There are several things that need to be set within the Python script. The first thing is the calibration factor. This is calculated by you. Once you have set up your camera and YawCam, you will need to calibrate it by clocking something of know speed several times. For example if you're aiming at a street, drive by several times going exactly the same speed. Take an average of the speed that is printed on your photos and use that in the formula below. The current CalibrationFactor is found in the opening lines of the script and is set at 128.8. Note that the vehicle needs to be in the same lane or position on the street for any reasonable accuracy.
CalibrationFactor = (known velocity / velocity inicated on output photos) * Current CalibrationFactor Value
Below is a screenshot of the opening line of the script showing where you can make adjustments.
The next option that you can set in the script is the units. Changing this simply changes the units label. It doesn't change the speed calculation. Just set this to whatever you used when you calibrated it.
The next option is the box that is used to crop the timestamp off of the picture before analysis.
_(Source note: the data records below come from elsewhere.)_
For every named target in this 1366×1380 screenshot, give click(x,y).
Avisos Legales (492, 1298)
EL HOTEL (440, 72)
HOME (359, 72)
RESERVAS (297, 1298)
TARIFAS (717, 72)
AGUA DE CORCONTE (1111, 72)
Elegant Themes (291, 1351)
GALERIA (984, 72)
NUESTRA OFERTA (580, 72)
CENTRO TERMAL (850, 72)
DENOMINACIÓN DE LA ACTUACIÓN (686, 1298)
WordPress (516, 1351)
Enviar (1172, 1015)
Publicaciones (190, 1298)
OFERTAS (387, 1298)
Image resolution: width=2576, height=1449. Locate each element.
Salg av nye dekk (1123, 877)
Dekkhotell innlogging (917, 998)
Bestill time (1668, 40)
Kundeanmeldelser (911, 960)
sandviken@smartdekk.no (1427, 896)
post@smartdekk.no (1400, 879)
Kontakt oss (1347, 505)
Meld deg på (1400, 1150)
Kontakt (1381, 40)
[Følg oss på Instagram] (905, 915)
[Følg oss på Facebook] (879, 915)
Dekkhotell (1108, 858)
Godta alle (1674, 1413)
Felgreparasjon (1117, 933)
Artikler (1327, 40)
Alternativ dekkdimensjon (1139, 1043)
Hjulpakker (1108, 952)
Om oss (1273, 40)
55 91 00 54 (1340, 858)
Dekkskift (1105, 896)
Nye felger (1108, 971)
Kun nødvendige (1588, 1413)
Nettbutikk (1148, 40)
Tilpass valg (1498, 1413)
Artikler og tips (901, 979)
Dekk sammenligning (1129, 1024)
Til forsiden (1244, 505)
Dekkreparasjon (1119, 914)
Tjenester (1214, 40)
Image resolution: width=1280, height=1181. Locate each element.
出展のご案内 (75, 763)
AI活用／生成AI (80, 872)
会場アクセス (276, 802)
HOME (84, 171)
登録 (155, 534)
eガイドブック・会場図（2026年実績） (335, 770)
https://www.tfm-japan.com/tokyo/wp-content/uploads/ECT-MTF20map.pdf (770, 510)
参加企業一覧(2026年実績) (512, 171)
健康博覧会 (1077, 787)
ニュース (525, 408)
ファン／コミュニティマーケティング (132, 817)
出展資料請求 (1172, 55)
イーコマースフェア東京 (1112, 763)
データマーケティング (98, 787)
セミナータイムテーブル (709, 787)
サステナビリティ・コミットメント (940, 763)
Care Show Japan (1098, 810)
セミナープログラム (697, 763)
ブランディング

If you are using a version of YawCam similar to what I used, you won't have to change this.
The next option is TestSensitivity. Turn this 1 to a 0 when your black and white output images show no problems.
Adjust the Sensitivity value as the instructions indicate if necessary.
If you're having trouble try shooting in a different location with less things in the picture. Trees cause problems in the wind. The above examples in my front yard had a lot of issues with the tree and with cars being on different sides of the road as they passed. Also my daughter kicking the soccer ball was moving so that caused problems. It would be best to not show the person kicking. You can always test your accuracy by measuring the same thing going the same speed over and over and seeing how much it varies.